All three fires had been extremely costly. In fact, the losses of the second fire alone was said to have been over $150,000. To most residents these three blocks were the heart of the city, for they housed such notable establishments as Delmonico's Restaurant, Zimmerman's Hardware Store, The Longbranch Saloon, Hoover's Liquor Store, and the R.M. Wright & Co. just to name a few of the fourteen businesses that perished in just one fire.
For most businessmen, as well as towns, these three fires would have spelled the end to business and to the town, but not to Dodge City. This town would not give up easily--nor would its businessmen for that matter. In fact, one such man was Robert Wright (whose business burned in the second fire). He contracted to have a structure built right next to the old one while the first was still burning! This type of spirit is what kept Dodge City from folding up like so many other towns had.

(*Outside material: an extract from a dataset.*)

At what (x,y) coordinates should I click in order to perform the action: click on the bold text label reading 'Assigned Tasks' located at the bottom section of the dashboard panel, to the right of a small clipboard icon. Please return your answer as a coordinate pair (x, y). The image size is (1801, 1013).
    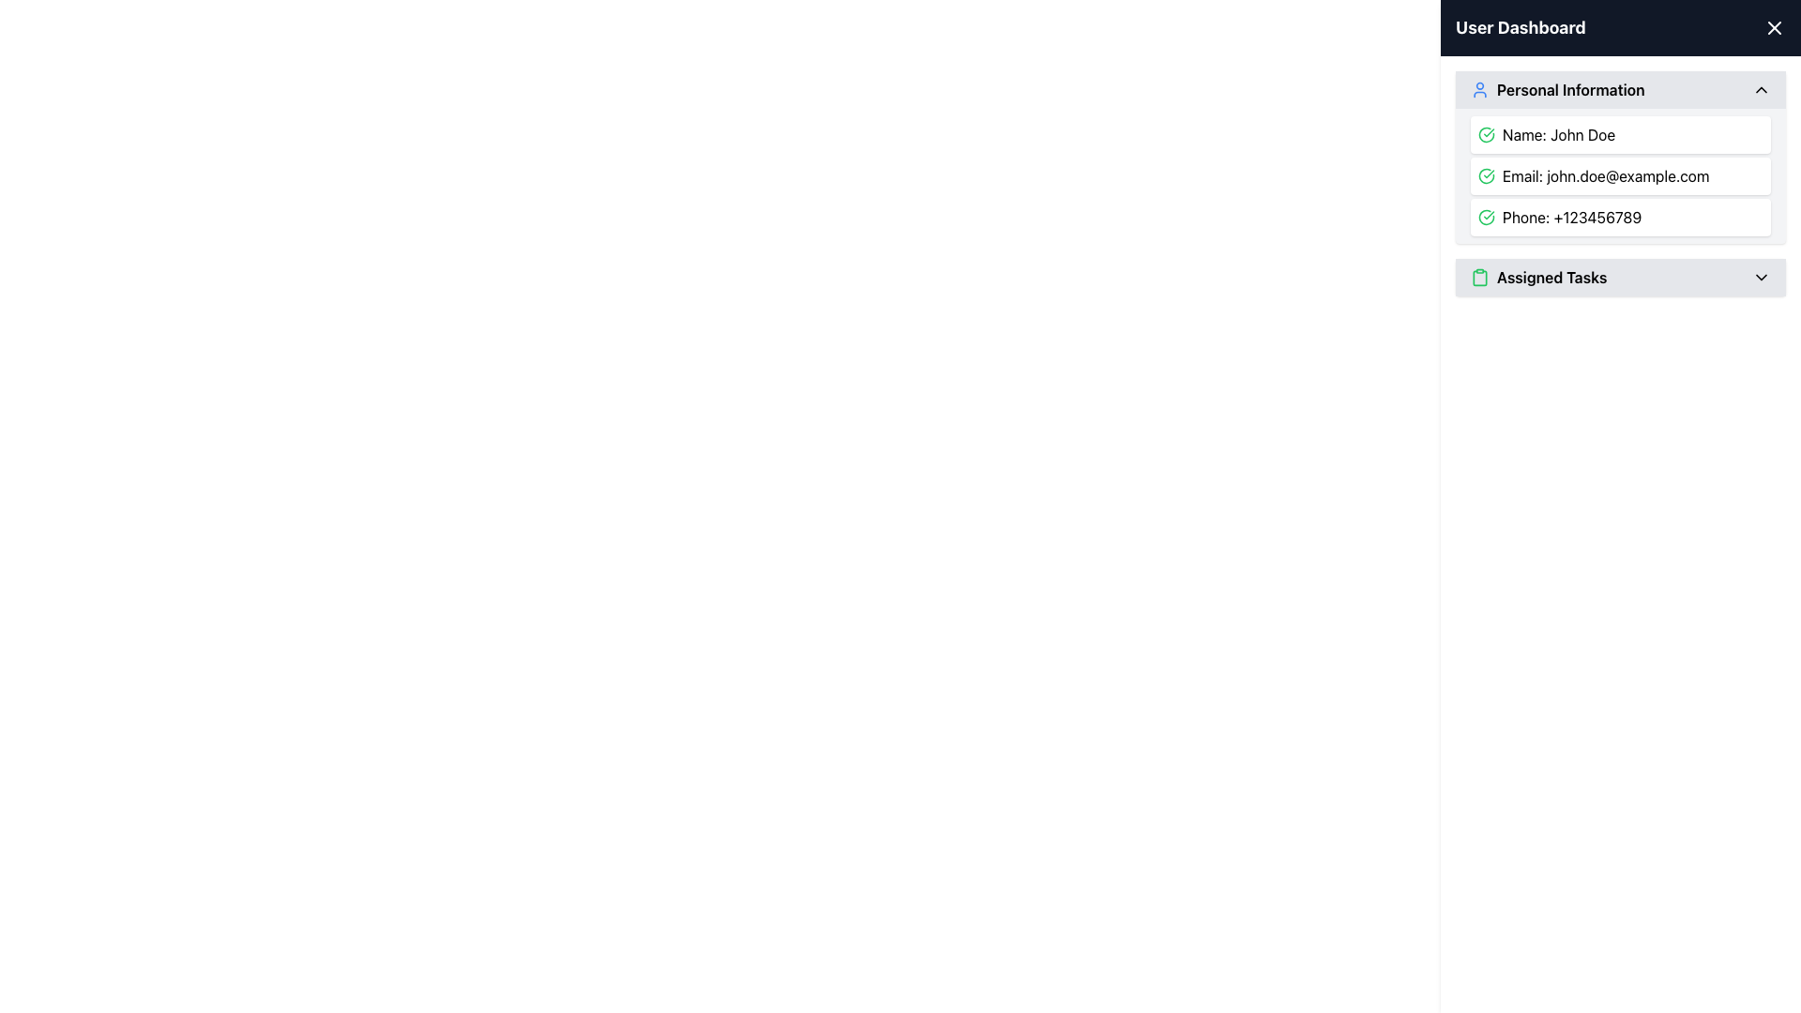
    Looking at the image, I should click on (1551, 278).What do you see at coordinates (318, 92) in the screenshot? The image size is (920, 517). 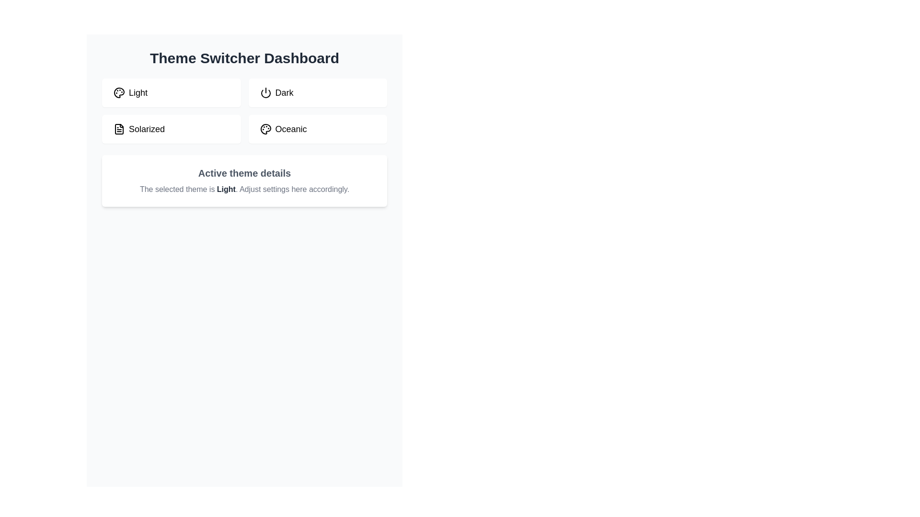 I see `the 'Dark' button in the Theme Switcher Dashboard` at bounding box center [318, 92].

It was also this spirit that helped the 1887 R.M. Wright Hose Team establish a world record at the Annual Fireman's Tournament in Denver, Colorado. Each team consisted of a fifteen-man crew, eleven of which were tied to the hose cart, much like a dog to a dog sled. They ran 450 feet, two members who pulled 100' of hose off and hooked it up to a hydrant while the remaining two members shot a stream of water a minimum of 20'. This was completed without a hitch in 314/5 seconds. For this win and the record, which still stands today, the men received $800.00 and a silver Fireman's trumpet, which was donated to Boot Hill.